What’s wrong with having the government or its agent, the central bank, define money and regulate its supply, which in practice means regulating the rate at which the supply is increased?

First, the money is not theirs - it doesn’t belong to the government or the central bank.  Banks legitimately get their funds from depositors or investors.  Anything they create on their own through fractional-reserve lending is fraudulent, because they’re guaranteeing the same dollar to both a borrower and a depositor.  Government gets its revenue through the threat of violence and cannot rightfully claim ownership of any of it.

Property rights violations notwithstanding, why is this a harmful arrangement economically?  Because the government-supported banking system is a counterfeiting racket.  The act of counterfeiting money consists of duplicating the legal tender or standard currency and passing it off as legitimate.  The process allows the counterfeiter to default undetected on his end of the trade when he spends it because his money does not represent goods or services produced.  The subsequent increase in the supply of money puts downward pressure on the purchasing power of the monetary unit, so that holders of previously existing money are in effect paying for the counterfeiter’s purchases. 

Murray Rothbard discusses the counterfeiting process in his book, The Mystery of Banking. 
Counterfeiting, and the resulting inflation [of the money supply], is therefore a process by which some people—the early holders of the new money—benefit at the expense of (i.e. they expropriate) the late receivers.

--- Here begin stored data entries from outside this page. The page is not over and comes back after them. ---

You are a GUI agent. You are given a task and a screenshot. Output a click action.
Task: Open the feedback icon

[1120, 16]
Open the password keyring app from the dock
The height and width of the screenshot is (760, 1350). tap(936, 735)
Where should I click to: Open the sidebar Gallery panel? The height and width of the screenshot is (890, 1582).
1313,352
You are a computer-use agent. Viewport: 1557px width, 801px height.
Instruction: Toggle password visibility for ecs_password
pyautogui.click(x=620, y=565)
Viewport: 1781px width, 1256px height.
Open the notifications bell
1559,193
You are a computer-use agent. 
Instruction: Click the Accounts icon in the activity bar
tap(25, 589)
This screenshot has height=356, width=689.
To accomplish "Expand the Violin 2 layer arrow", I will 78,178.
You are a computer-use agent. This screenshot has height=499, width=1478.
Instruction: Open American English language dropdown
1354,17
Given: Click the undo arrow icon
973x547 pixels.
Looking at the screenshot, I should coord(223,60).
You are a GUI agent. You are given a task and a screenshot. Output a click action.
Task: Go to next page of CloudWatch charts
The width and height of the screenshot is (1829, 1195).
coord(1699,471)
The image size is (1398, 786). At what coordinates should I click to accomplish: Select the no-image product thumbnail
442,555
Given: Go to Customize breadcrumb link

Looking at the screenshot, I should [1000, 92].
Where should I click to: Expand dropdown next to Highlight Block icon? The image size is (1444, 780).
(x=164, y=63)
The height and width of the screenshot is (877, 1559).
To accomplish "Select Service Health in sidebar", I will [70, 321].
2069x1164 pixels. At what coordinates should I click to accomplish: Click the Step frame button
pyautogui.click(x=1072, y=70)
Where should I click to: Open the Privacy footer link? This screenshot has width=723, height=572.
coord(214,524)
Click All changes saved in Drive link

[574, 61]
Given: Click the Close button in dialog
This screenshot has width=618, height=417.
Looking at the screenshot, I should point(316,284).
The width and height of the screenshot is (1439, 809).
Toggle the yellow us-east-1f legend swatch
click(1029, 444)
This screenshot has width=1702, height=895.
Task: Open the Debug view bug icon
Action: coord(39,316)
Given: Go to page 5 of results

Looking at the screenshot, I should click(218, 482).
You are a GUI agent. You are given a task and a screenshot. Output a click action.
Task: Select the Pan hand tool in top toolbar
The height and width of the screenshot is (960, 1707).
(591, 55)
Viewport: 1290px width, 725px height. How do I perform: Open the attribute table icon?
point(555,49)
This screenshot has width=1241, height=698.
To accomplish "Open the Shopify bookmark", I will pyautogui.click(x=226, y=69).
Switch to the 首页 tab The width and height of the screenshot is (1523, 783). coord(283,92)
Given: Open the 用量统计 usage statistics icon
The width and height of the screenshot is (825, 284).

The first, earliest and largest net gainers are, of course, the counterfeiters themselves. . . .

Government is supposed to apprehend counterfeiters and duly break up and punish their operations. But what if government itself turns counterfeiter? In that case, there is no hope of combatting this activity by inventing superior detection devices.  pp. 36-37
Kings of old could debase their coins and pass them off as the real thing but this was a slow, tedious process that didn’t yield much revenue.  Not only that, people grew wise to it and found ways to tell a cheat from a genuine article.  And they saw it as a cheat, not as a way of increasing GDP, or making the price of exports more competitive, or stabilizing the price level.

Paper money changed all that.

People deposited their gold and silver in banks for safekeeping, then used the paper claims to the metal as convenient substitutes for money.  Bankers soon proved they couldn’t be trusted.  They would give in to the temptation to loan out some of their deposits at interest, having observed that most people were satisfied using the paper itself in their transactions and would rarely redeem it for the gold or silver. 

When noteholders and depositors came running to redeem their rightful claims and the banks proved unable to comply, the government allowed the banks to turn them away empty-handed while remaining in business.  

Slamming the doors on legitimate note holders and depositors was embarrassing to the banks, not to mention unprofitable.  Thus in the U.S. the biggest bankers pushed for and finally got a law passed in 1913 that created a central bank - the Federal Reserve.  Economist Joe Salerno describes the Fed as
a cartelizing device that limits entry into and regulates competition within the lucrative fractional-reserve banking industry and stands ready to bail it out, thus guaranteeing its profits and socializing its losses.  p. xxi
For a few years there was a serious problem with this arrangement: gold stood in the way.  Central banks could conceivably counterfeit gold but the fake coins would differ in composition from the real thing and would be subject to detection.  From the counterfeiters’ perspective, the beauty of paper money is that it all looked the same.

Gold was subsequently framed as one of the causes of the Great Depression and by decree paper, the money substitute, became money itself.  The president the people elected seized their gold and locked it up in the Fort Knox Bullion Depository.  As dollars can now be created with a few keystrokes, it has proven trivial to fund trillion dollar deficits and endless rounds of QE.

Today, the rich are getting richer and the poor are getting poorer not because of “capitalism,” but because of a government-supported monetary system that enriches designated counterfeiters and their beneficiaries at the expense of other dollar holders.

Ironically, Milton Friedman, never a champion of a gold coin standard, had priceless insight to how it worked:
If a domestic money consists of a commodity, a pure gold standard or cowrie bead standard, the principles of monetary policy are very simple. There aren’t any. The commodity money takes care of itself. p. 366
Given that monetary policy today consists of varying degrees of counterfeiting, we need to get government out of the way and let the market-designated money - whatever it may be - take care of itself.